In the beginning, we were one another’s heroes. In the end we were just ordinary. Not awful or abusive – just flawed and far less shiny. Perhaps it’s even fair to say that a touch of boredom set in. And there’s nothing sexy or wonderful about that.
I used to castigate myself for all my failings. Now I only regret not forgiving you for yours. I loved when you were fabulous but I felt let down when you weren’t. I wonder sometimes if it was a fairy tale I married; rather than a woman. I know that I played the prince for you – kept the act up for as long as I could. Did you play the dream girl for me, my love?
And for a time, of course, it was magical. Sometimes I am incredibly nostalgic for that. Other times I feel that it set the bar too high – never gave us a chance at being human.

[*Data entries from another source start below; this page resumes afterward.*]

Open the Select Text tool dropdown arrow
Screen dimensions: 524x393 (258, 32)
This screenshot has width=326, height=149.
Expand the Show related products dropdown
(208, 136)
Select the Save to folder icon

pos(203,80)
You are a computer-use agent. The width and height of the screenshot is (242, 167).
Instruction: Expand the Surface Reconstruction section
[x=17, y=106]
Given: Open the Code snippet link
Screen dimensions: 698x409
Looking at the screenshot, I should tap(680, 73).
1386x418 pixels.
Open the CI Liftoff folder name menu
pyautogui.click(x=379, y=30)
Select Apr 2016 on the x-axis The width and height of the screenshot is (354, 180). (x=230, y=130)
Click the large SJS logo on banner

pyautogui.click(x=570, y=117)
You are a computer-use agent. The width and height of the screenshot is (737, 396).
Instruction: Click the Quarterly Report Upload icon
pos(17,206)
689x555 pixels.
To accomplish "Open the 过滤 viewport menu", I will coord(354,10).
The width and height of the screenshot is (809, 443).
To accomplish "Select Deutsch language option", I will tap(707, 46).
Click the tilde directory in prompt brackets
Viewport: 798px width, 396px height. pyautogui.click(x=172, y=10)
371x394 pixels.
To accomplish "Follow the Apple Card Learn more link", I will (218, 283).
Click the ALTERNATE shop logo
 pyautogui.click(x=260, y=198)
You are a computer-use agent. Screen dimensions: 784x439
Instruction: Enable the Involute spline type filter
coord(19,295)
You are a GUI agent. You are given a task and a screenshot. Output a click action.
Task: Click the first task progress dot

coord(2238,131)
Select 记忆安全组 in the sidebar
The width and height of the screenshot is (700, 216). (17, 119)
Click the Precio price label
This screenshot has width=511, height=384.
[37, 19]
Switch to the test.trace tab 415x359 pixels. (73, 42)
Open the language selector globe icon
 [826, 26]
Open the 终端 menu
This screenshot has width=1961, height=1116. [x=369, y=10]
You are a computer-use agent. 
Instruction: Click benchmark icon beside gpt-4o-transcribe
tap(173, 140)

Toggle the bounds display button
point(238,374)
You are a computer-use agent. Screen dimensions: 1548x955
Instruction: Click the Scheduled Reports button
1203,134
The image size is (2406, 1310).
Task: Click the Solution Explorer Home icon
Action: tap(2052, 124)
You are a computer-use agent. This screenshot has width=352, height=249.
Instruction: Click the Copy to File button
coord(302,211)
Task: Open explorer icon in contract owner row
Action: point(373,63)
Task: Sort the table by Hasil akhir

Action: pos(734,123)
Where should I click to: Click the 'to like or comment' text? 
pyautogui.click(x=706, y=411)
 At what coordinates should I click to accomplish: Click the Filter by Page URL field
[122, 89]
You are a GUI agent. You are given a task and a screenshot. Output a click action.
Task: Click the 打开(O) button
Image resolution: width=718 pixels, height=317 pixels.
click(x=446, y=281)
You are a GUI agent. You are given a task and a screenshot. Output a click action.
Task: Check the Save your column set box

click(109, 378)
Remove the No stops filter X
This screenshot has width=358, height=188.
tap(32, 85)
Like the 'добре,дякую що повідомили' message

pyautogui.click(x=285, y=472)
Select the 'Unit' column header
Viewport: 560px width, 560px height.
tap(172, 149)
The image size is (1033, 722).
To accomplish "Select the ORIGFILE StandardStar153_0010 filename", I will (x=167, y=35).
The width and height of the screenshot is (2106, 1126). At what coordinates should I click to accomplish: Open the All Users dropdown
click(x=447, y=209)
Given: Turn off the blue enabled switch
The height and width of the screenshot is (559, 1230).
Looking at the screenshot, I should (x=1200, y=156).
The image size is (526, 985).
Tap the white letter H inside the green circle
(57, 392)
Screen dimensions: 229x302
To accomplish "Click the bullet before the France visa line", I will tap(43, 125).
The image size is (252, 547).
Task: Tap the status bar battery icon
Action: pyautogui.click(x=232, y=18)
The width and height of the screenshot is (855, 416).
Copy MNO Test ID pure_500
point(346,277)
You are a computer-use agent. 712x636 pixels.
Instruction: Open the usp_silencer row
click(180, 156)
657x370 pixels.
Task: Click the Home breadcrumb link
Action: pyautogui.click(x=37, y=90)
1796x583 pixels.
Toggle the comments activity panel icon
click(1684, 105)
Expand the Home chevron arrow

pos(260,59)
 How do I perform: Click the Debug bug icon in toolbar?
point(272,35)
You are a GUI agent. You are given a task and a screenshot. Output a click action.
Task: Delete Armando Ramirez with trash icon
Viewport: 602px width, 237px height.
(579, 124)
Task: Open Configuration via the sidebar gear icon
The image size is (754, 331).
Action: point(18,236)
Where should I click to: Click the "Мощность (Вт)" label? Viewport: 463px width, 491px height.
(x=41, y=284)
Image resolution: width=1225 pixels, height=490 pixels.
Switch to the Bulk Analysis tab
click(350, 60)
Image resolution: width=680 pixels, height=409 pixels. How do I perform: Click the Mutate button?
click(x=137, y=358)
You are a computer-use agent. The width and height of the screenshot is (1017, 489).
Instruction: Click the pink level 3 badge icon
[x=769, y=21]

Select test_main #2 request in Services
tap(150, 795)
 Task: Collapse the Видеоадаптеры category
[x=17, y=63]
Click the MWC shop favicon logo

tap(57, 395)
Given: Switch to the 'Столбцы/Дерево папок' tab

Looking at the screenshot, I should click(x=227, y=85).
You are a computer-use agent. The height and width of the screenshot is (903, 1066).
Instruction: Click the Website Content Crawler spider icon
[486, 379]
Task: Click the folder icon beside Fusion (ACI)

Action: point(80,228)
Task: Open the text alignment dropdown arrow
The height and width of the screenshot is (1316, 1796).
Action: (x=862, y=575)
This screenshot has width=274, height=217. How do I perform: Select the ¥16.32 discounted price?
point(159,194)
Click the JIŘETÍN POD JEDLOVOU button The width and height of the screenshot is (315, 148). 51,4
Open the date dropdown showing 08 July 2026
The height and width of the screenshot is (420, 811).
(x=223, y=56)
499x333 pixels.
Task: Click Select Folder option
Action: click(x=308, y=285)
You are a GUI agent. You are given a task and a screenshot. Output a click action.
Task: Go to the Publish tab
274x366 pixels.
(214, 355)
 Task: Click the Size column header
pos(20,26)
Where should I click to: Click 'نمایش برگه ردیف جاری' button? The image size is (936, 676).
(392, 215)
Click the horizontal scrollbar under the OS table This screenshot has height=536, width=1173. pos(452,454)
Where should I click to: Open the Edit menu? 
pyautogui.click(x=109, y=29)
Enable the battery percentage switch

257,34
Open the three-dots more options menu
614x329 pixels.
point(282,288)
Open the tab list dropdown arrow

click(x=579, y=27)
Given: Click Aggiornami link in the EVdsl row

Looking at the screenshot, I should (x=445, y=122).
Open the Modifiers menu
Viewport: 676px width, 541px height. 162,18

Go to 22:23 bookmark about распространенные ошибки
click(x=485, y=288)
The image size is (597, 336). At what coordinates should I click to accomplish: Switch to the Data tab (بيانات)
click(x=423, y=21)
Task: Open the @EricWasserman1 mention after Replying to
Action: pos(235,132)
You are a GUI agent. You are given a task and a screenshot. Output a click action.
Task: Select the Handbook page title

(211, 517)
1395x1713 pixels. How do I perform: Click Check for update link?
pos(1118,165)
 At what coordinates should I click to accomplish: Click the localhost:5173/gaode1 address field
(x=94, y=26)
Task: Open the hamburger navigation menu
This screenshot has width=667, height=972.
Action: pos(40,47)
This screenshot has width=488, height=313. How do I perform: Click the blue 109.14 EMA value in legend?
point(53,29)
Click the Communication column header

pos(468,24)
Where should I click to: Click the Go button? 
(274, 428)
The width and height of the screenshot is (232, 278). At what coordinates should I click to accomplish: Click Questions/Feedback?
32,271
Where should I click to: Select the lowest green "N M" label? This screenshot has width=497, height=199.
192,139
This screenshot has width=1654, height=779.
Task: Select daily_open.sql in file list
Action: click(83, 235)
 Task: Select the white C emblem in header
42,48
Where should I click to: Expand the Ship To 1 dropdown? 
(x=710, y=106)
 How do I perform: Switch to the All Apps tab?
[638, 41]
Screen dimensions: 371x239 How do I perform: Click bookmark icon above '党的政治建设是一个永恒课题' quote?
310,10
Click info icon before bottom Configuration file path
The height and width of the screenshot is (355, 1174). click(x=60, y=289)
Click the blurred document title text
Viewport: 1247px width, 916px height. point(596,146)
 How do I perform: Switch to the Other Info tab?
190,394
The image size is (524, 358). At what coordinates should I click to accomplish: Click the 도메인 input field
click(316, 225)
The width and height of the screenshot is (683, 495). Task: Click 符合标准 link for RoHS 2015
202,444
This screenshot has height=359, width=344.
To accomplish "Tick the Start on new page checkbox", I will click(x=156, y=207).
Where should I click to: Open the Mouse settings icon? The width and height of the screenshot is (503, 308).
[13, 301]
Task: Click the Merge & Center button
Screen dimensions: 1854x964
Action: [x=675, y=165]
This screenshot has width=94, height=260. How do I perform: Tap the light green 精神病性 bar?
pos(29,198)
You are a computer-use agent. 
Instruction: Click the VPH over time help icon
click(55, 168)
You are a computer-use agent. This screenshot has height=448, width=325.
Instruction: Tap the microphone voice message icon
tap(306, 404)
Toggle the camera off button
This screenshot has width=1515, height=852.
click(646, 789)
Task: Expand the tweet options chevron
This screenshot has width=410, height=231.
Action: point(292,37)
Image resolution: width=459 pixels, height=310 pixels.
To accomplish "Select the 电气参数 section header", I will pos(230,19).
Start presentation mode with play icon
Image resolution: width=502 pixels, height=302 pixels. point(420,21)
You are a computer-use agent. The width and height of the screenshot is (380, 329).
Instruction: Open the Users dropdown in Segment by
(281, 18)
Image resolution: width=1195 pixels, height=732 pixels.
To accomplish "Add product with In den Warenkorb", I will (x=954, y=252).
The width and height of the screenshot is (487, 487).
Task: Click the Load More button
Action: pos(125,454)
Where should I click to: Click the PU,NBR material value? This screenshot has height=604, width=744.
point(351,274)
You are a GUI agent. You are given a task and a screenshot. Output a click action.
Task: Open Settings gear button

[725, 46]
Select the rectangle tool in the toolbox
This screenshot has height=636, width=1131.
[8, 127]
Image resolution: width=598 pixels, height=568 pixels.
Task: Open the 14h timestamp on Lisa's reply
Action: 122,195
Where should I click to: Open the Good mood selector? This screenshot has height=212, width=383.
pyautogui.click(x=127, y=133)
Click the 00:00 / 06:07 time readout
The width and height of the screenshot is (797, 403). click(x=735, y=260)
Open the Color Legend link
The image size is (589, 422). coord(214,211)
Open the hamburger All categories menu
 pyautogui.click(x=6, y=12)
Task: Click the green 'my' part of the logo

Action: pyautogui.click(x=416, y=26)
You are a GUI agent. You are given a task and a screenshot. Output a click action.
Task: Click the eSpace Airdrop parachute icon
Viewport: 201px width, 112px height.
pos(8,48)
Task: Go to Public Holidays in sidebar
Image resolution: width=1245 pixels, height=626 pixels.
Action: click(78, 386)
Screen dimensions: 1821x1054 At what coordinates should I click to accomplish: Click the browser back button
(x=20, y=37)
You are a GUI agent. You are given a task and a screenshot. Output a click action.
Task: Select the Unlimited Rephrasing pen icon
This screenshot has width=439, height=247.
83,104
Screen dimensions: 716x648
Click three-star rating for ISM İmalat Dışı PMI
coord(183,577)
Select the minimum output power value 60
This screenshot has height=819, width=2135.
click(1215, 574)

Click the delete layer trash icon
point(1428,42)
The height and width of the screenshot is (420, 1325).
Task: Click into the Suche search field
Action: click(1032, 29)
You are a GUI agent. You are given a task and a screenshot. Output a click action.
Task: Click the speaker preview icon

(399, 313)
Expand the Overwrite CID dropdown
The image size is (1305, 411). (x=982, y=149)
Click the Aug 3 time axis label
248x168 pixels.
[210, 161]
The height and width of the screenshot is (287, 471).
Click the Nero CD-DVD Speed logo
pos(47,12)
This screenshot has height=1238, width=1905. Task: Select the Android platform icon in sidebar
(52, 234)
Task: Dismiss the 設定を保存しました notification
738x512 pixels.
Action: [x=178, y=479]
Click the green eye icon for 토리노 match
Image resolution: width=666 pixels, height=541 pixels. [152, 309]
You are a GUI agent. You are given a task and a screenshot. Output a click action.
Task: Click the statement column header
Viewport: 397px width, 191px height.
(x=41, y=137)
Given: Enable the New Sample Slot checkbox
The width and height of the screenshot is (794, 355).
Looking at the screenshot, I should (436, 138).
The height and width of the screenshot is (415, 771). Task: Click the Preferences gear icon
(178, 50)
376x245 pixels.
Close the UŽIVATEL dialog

I can say all this now because the strength we did have together I have never even come close to finding again. Partly, this could be the effect of aging. I can accept that. Almost smile at it. But what if that’s not the reason? What if we split up because we were too greedy? Too stupid to see that the broken down model we had was better than anything else on the market.
Most days I try not to give this thought oxygen – but tonight, as I contemplate the quiet cold of the empty bed and the knowledge that I will wake up alone – I am choking on it.